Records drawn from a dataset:
*** Block opens ***
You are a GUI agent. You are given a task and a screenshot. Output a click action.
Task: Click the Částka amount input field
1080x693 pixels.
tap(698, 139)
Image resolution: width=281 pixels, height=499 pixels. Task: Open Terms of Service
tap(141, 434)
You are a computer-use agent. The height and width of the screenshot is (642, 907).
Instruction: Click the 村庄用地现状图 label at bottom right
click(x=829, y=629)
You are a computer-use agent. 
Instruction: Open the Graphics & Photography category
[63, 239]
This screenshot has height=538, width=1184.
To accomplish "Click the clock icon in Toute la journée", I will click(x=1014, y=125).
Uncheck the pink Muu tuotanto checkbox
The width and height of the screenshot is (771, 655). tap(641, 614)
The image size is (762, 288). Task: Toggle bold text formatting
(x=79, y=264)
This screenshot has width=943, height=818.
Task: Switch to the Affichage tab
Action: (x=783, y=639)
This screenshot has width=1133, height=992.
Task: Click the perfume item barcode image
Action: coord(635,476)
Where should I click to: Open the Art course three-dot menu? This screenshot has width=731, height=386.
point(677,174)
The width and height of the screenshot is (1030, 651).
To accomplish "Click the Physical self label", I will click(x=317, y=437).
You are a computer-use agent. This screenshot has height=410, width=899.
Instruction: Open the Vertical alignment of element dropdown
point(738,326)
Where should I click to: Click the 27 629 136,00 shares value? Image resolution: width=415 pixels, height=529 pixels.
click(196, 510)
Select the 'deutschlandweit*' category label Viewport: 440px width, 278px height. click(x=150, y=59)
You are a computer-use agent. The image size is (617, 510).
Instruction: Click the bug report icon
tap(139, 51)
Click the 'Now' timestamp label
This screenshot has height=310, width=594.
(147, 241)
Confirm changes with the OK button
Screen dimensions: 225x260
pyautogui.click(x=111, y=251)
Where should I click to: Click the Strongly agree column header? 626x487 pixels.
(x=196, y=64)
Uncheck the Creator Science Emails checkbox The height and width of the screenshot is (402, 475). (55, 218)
*** Block closes ***
• _AIM OF THE EXERCISE_
All lines above in which the word "accomplish" occurs should be identified and copied.

• _PROBLEM SOLUTION_
To accomplish "Click the clock icon in Toute la journée", I will click(x=1014, y=125).
To accomplish "Click the Physical self label", I will click(x=317, y=437).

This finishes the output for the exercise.